Quando o outro escutou isso caiu no chão de tanta dor, arrancando os cabelos da cabeça e da barba, e disse: - Ai de mim, que devo fazer? Dizendo isso lembrou-se de como recentemente, quando jazia na cama, seu coração inchara de orgulho, e que ele dissera: 'Existirá outro Deus além de mim?' - Logo bateu na janela do eremita e disse: - Ouvi, eu vos peço, por amor ao Crucificado, ouvi minha confissão, mesmo de janela fechada. E o outro disse: - Para mim está bem.

Ele então confessou, entre lágrimas, toda a sua vida, especialmente como se colocara acima de Deus e dissera não acreditar em nenhum outro Deus senão ele próprio. Quando a confissão e a absolvição tinham passado, o eremita abriu a janela, reconheceu-o, e disse: - Bendito o Altíssimo, agora te reconheço; tenho aqui umas poucas peças de roupa, veste-as e vai ao teu palácio, e espero que lá te reconheçam.

Depois o imperador partiu, dirigiu-se ao seu palácio, e bateu no portão. O porteiro abriu logo e recebeu-o com o maior respeito. Mas o outro disse: - Então me conheces? E o porteiro retrucou: - Ora, sim, meu senhor, e muito bem. Apenas me admiro porque estive o dia inteiro aqui parado e não vos vi sair de casa. O outro entrou no salão de reuniões, e todos os que o viram baixaram as cabeças. Mas o outro imperador estava com sua mulher.

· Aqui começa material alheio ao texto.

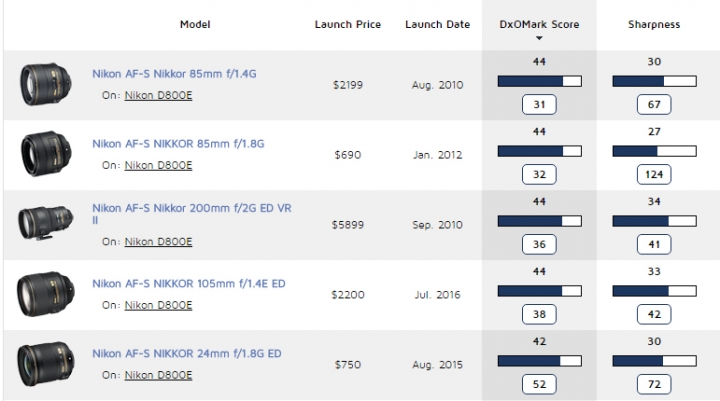This screenshot has height=401, width=720.
Task: Open Nikon AF-S NIKKOR 105mm f/1.4E ED link
Action: tap(188, 284)
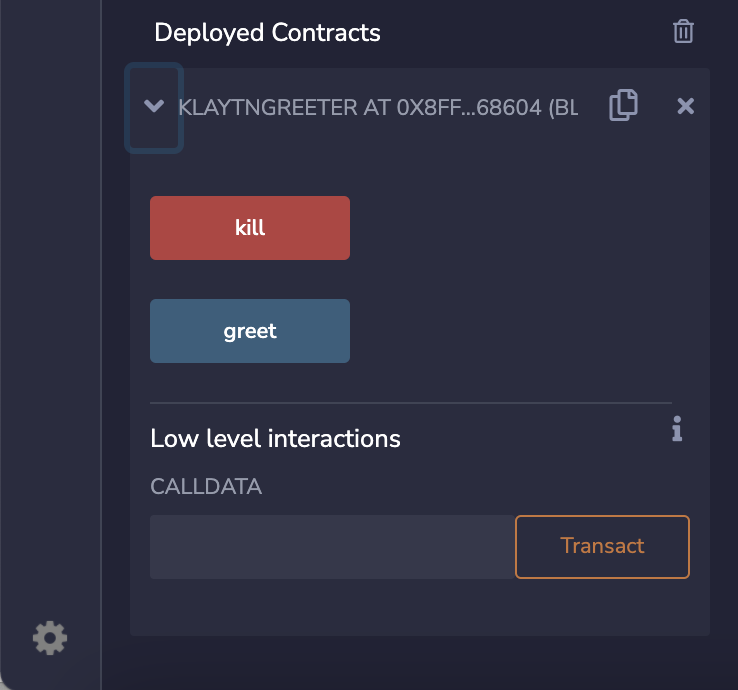Call the greet function
The image size is (738, 690).
click(x=250, y=331)
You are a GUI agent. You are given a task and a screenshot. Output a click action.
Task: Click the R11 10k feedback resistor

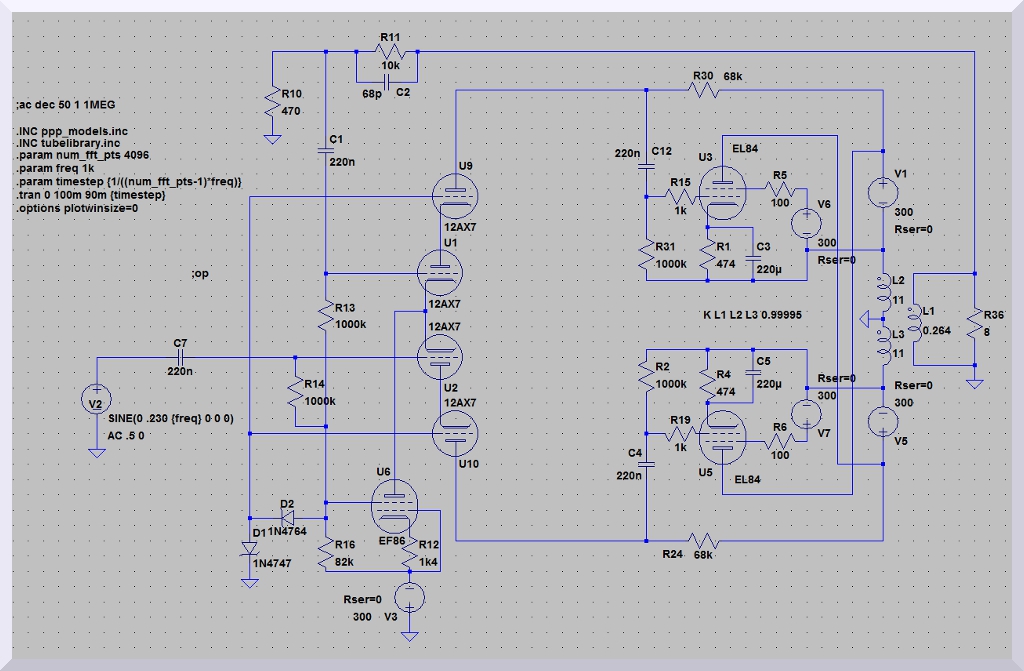390,51
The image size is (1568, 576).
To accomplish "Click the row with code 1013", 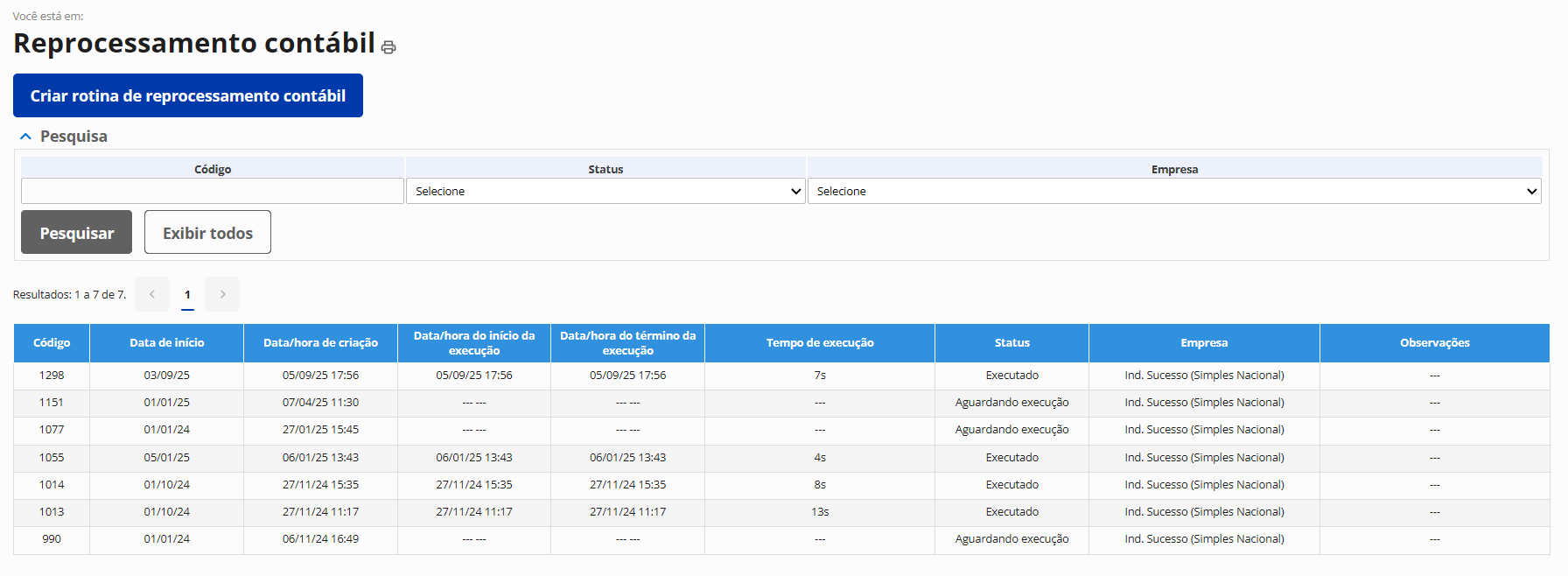I will [x=52, y=512].
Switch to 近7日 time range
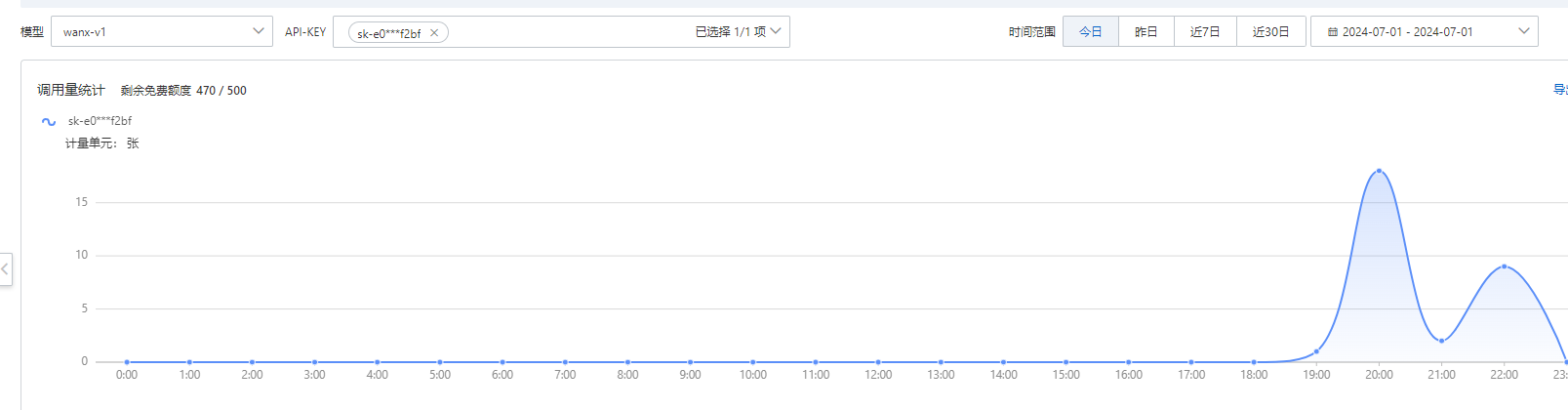 coord(1205,31)
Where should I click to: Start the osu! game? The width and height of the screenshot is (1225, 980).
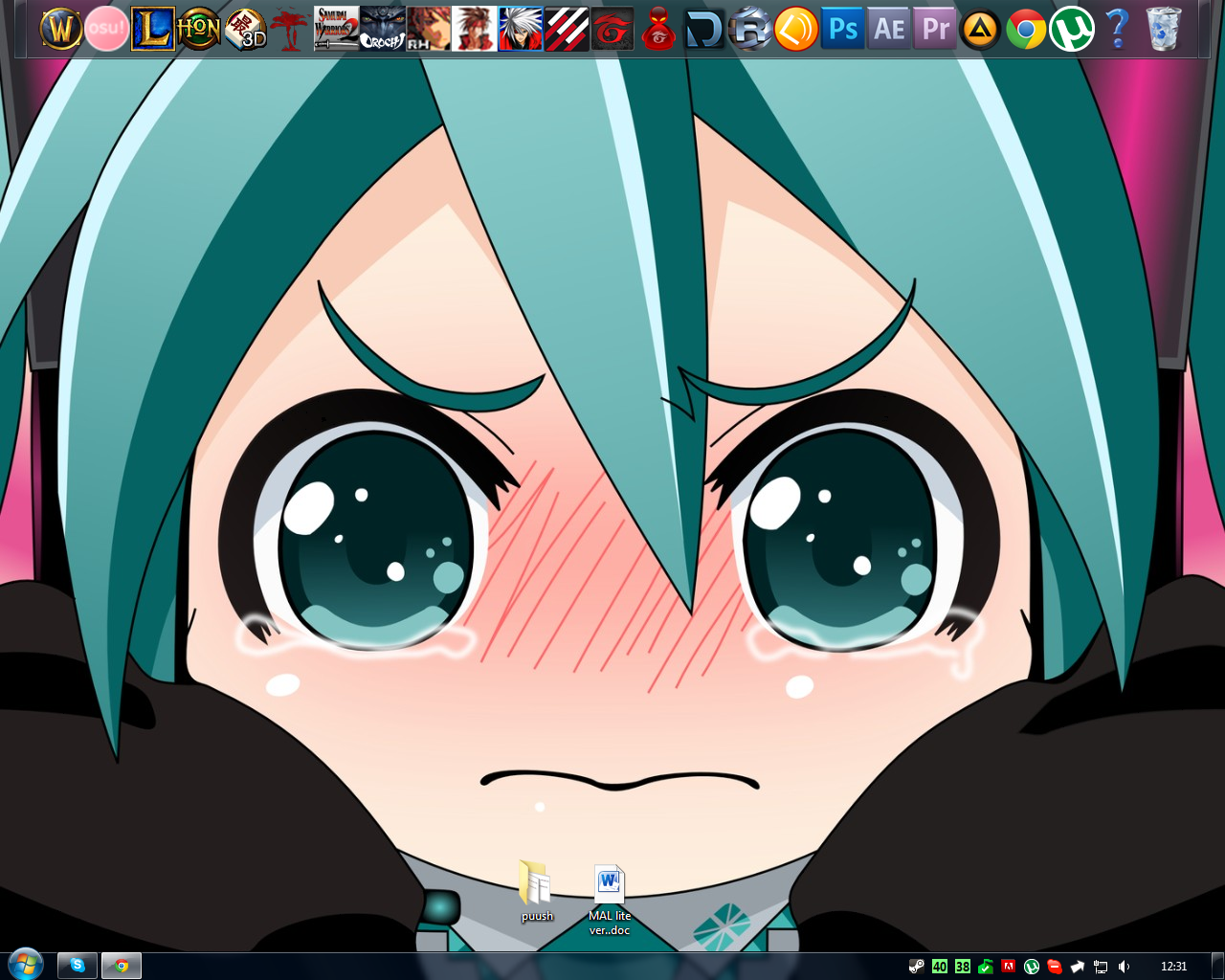(107, 27)
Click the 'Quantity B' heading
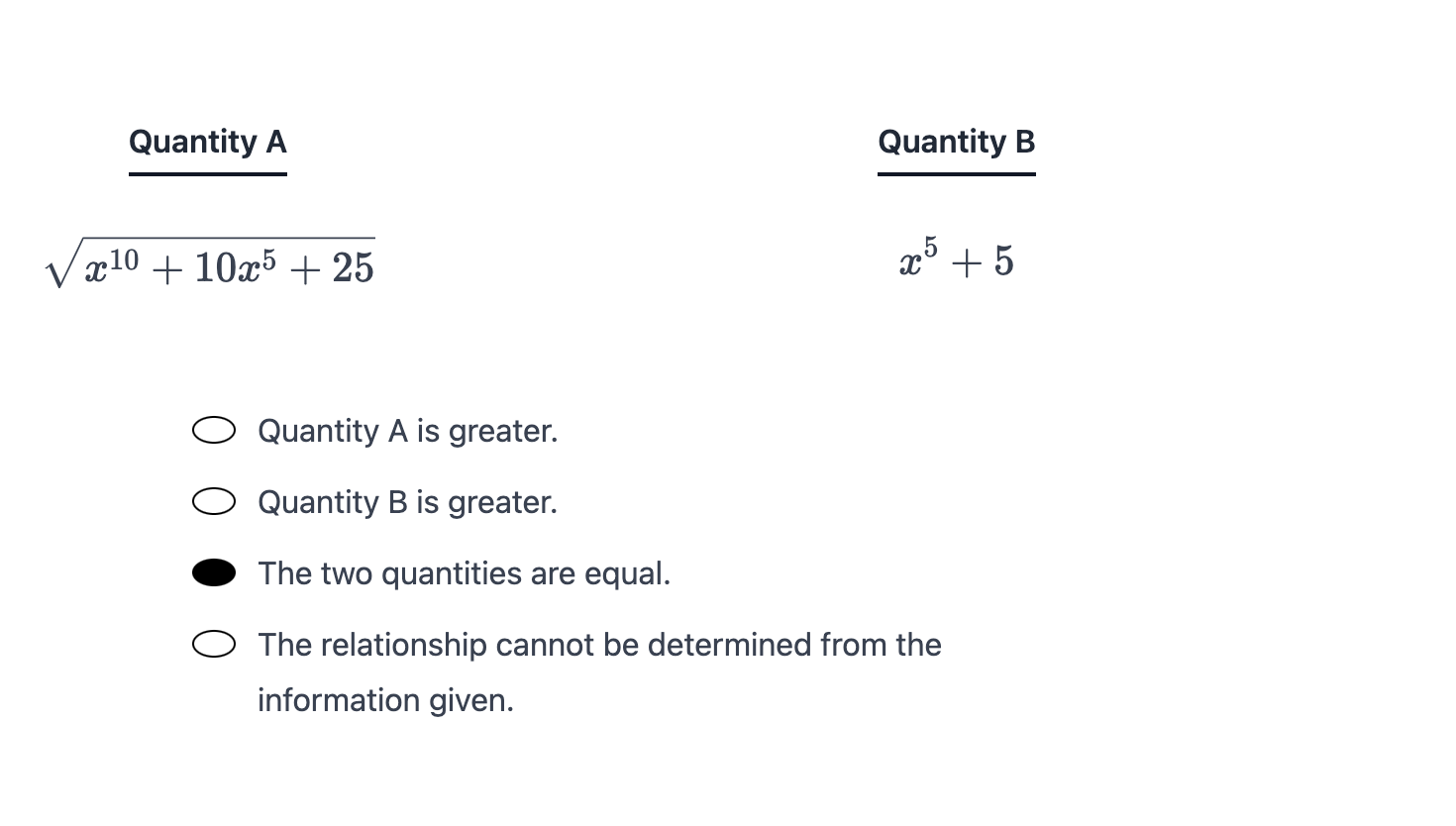1456x826 pixels. pyautogui.click(x=956, y=142)
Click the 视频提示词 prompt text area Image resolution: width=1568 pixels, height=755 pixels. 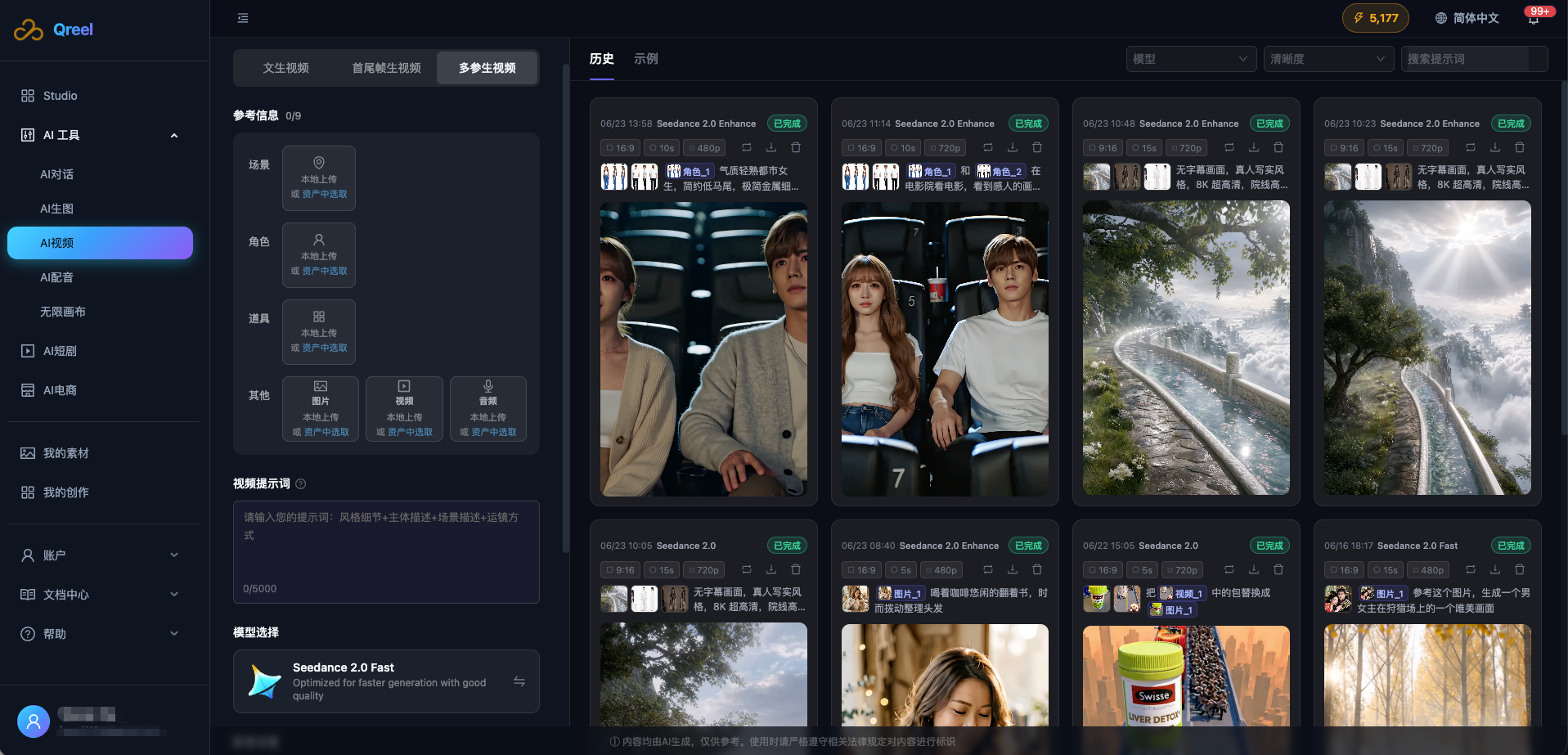(x=386, y=552)
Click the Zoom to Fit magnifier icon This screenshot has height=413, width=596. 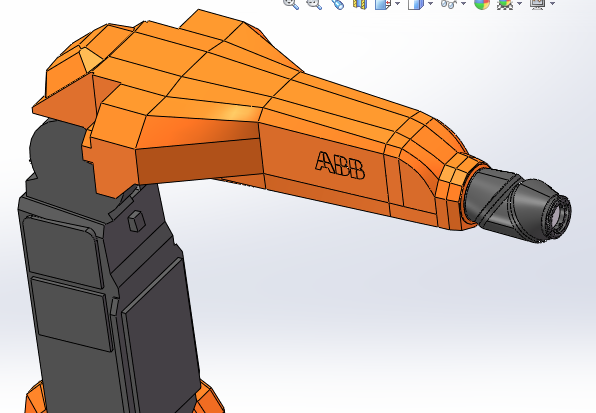pos(291,3)

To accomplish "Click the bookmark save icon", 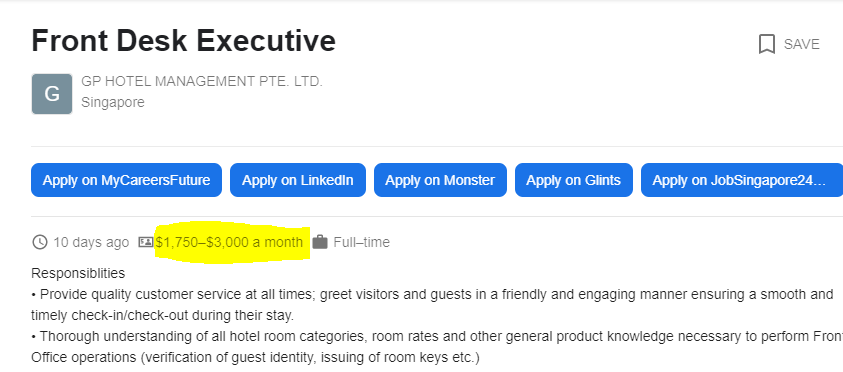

Porém um guerreiro que saiu do aposento real olhou para ele, voltou para o quarto e disse: - Meu senhor, na sala está um homem diante do qual todos se curvam honrando-o, e é tão parecido em tudo convosco, que realmente não sei qual de vós é o imperador. Quando o falso imperador escutou isso, disse à imperatriz:
- Vai até lá e vê se o conheces. Ela saiu depressa e, quando o viu, admirou-se, voltou ligeiro aos aposentos e falou: - Oh, senhor, anuncio-vos que há outro lá fora, mas não posso absolutamente distinguir qual de vós é o meu senhor. O outro então disse: - Se for assim, quero sair e trazer a verdade à luz do dia.

Quando entrou no salão, pegou o outro pela mão, fê-lo ficar ao seu lado, chamou todos os guerreiros que estavam na sala, e a imperatriz, e disse: - Pelo juramento que me prestastes, dizei-me agora qual de nós é vosso imperador. E a imperatriz respondeu primeiro: - Meu senhor, quero responder em primeiro lugar mas, Deus nas alturas seja minha testemunha: não consigo de modo algum afirmar qual de vós é meu senhor. E assim disseram todos os demais. 

E ele disse: - Meus caros, escutai-me. Este é o vosso imperador e senhor; mas, uma vez que ele se ergueu contra Deus, Deus o puniu; o conhecimento dos homens afastou-se dele, até que ele tivesse compensado ao seu Deus. Eu, porém, sou seu anjo da guarda e guarda da sua alma, administrei seu império enquanto ele estava fazendo penitência; agora, porém, sua penitência está cumprida, ele desagravou seus pecados, por isso obedecei-lhe, e eu vos recomendarei a Deus. Com essas palavras desapareceu diante dos olhos deles; o imperador agradeceu a Deus e viveu toda a sua vida em paz, dedicando-a a Deus e que Ele nos permita fazermos o mesmo.